▶ [Required work]: From the text below about Sophie's arrival at Empress Elizabeth's court, reproduce word for word the section that opens with the words containing "On seeing her" and closes with "was very beautiful.".

▶ [Page text]:

◆ ◆ ◆

Having met the new arrivals at the foot of the ceremonial staircase, Field Marshal the Prince of Hesse-Homburg, a leading member of the pro-Prussian party at Court, offered his arm to Johanna Elisabeth and led them to their apartments. There they were joined by the household of Grand Duke Peter, who apparently burst in on Sophie’s mother as she was loosening her head-dress. A little before 10 p.m., another anti-Austrian schemer, the empress’s surgeon Armand Lestocq, announced that the empress was ready to receive them. Having been presented to the ladies-and gentlemen-in-waiting in the crowded ante-chamber, where Johanna Elisabeth was conscious of being scrutinised ‘from head to toe’, they processed through the state apartments to the audience chamber, where the thirty-five-year-old empress appeared before them on the threshold of her state bedroom.

On seeing her for the first time, it was impossible not to be struck by her beauty and majestic bearing. She was a large woman who, in spite of being very stout, was neither disfigured by her size, nor embarrassed in her movements; her head, too, was very beautiful.
33

Sophie would soon come to suspect that Elizabeth’s ‘good looks and natural sloth had significantly spoiled her character’. ‘Her beauty ought to have saved her from the envy and rivalry she exhibited against every woman who wasn’t remotely hideous; but in fact, the anxiety not to be outdone by anyone else was the cause of the extreme jealousy which often threw her into bouts of captiousness unworthy of her majesty.’
34
At this first meeting, however, the star-struck girl followed
dutifully as Elizabeth, wearing a huge hooped skirt, embroidered in silver and gold, with a black feather to one side of her head and diamonds in her hair, admitted them to the state bedroom. There they spoke in French for about half an hour before retiring to eat, observed incognito by the empress, who dined separately during the Lenten Fast.
35

Next day, Peter’s birthday, Sophie caught her first sight of Aleksey Razumovsky, ‘one of the most handsome men I have seen in my life’.
36
He had first been listed among Elizabeth’s servants in 1731, when he was recruited to join the ranks of other talented Ukrainian singers in the Court choir. He soon caught the eye of a princess devoted to Orthodox chant, and even when a throat infection ruined his voice, forcing him instead to take up the
bandura
(a large Ukrainian mandolin), his dashing looks were enough to preserve the spell. Before long, he and the tsarevna were sharing a bed. They may even have married in secret in 1742, though neither this ceremony nor persistent rumours of children have ever been substantiated. Still, there is no doubt that the languid Razumovsky–the most equable of men unless roused by drink–was Elizabeth’s right-hand man until the end of the 1740s. Revelling in the riches she bestowed upon him, including vast estates at Kozelets in his native Chernigov province, he took no active part in either her coup or her subsequent government. But to judge from the number of petitions he received and the fawning attitude of the empress’s ministers, many Russians shared the view of the Saxon envoy that she hung on his every word.

◆ ◆ ◆

▶ [The data]:

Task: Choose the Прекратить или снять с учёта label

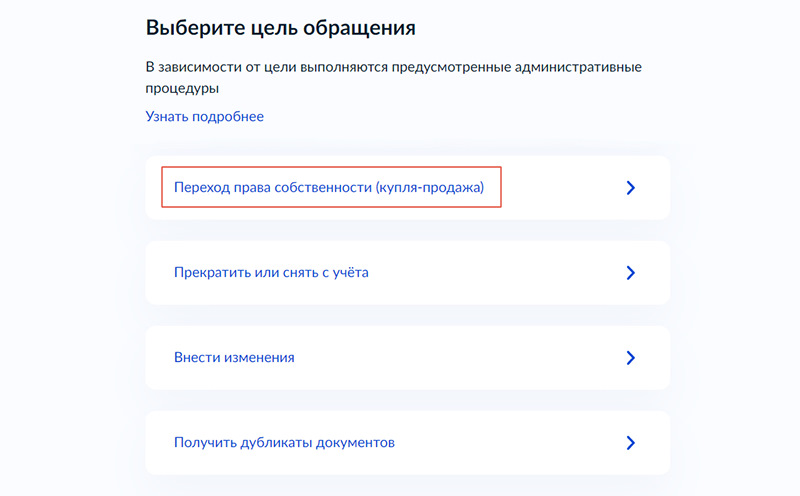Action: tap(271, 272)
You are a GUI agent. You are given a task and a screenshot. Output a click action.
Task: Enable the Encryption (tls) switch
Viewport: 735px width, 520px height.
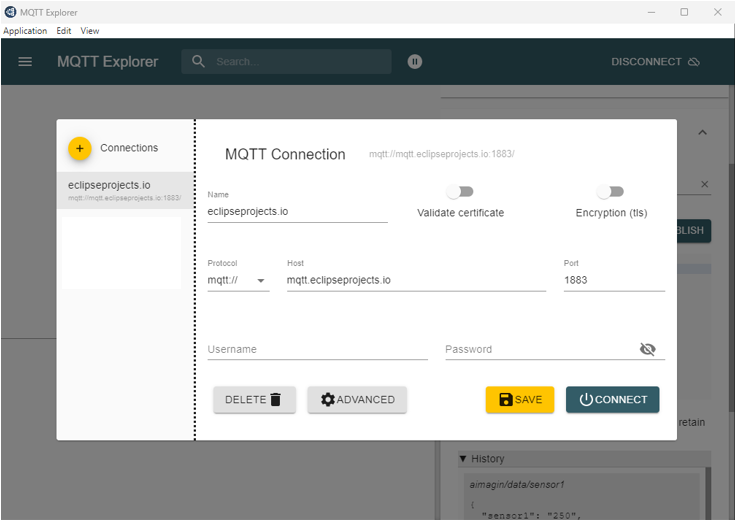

◆ ◆ ◆

▶ [The answer]:
On seeing her for the first time, it was impossible not to be struck by her beauty and majestic bearing. She was a large woman who, in spite of being very stout, was neither disfigured by her size, nor embarrassed in her movements; her head, too, was very beautiful.